Since a long-time India has deal with gender-based violence. Every 16 minutes, a women is raped while a domestic violence case is reported every 4.4 minutes. Acid attack is not something unheard in India and is the most effective weapon of war against women. Acid Survivors Foundation, India (ASFI) has collected data from newspaper reports that indicate a clear growth in the number of cases. In 2010 there were 80 victims, in 2011 and 2012 there were 106 victims, in 2013 there were 122 victims and in 2014 there were 130 victims until November. “The Stop Acid Attacks campaign” claims there have been 386 cases in the period of 2013 to 2014.
Power Story of Unwavering Courage of Acid Attack Survivors who Choose not to be The Victims
In 2013 the law against acid attack was reformed. According to the law attacking someone with acid is considered as a separate offense and can be punished for 10 years in prison. Acid is banned over-the-counter sales and there is a mandatory free treatment for the victims of attacks.
The victims of acid attacks are already under severe torment and the society’s reaction further stirs the pain. The victims succumb to the societal pressure for they fear those stares full of disgust and for the discrimination they would face.
But there are some survivors who set an example for our society and we should learn a lesson from them on how to fight back despite all odds. The café “Sheroes Hangout” has made a big difference by empowering victims of acid attack. This café is located in the Indian city of Agra, near to the Taj Mahal.
Sheroes Hangout is the world first café run by female acid attack survivors. It looks like any other average café located near Taj Mahal. It serves chai ( tea) and French fries and provides free Wi-Fi to attracts visitors from different places.

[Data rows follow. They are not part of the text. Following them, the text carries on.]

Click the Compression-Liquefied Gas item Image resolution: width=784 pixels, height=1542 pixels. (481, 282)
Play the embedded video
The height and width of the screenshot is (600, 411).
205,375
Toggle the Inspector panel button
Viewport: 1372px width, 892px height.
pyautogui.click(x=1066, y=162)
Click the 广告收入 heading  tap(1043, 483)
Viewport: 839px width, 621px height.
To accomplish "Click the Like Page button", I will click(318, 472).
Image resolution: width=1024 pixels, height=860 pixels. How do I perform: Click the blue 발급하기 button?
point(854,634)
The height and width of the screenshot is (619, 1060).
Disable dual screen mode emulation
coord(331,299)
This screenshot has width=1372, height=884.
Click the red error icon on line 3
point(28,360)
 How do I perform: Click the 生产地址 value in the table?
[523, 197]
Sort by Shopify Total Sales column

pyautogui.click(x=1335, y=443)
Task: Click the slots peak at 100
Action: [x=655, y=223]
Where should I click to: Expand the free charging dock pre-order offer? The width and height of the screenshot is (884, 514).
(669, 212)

This café attracts 80 customers on an average day but mostly tourists. According to the manager of Sheroes Hangout, Atul Kumar, “The first initiative of this café is to reintegrate survivors back into mainstream Indian society”. In 2015, it first opened its doors, the café is the invention of the Stop Acid Attacks campaign and an NGO “Chhanv Foundation” who demanded to eliminate acid violence in India since 2013.
This café aims to instill confidence and encourage the survivors of heinous acid attacks. When these women were brought into the mainstream, they initially met with opposition and the response was certainly not positive.
Sheroes started this café with five women. They assigned different role to the survivors, thereby giving them a chance to interact with guests so as to boost up their confidence.
An aspiring chef, 24 years old Neetu who was left blind after her own father threw acid on her, offers coffee alongside her mother and friend survivor Geetu. Dolly who was attacked as a 12 year old after refusing the advances of a 25 years old man occasionally manages the library. 24 year old Rupa who nearly died from her injuries after her stepmother flung acid on her, designs dresses on display at the café, while Ritu, 20 year old manages accounts.
Now this café is renovated and has added some more things like library, art gallery and even an activism center. Sheroes has been successful in rebuilding women’s confidence. Sheroes symbolizes power. Now they are carefree as they pose for selfies and interact with people confidently. As Dolly says,“You burnt my face but not my will to live. You can’t throw acid on that.”
Rupa’s talent lies in fashion designing and she further wants to pursue her career in this domain. Her designed clothes are available at this café.
Ritu says, “We have been able to move on from the anger and hurt because outer beauty is momentary. We feel being beautiful inside is more important that lasts a life-long-time”.
Acid attack is one of the most heinous crimes prevalent in the society. These survivors and their powerful determination to live as equal in the society proves that at the end it’s the inner courage and the rebellion to never give up that keeps you going. Something as temporary as looks will eventually fade away but the inner soul, well, that should be beautiful that will stay.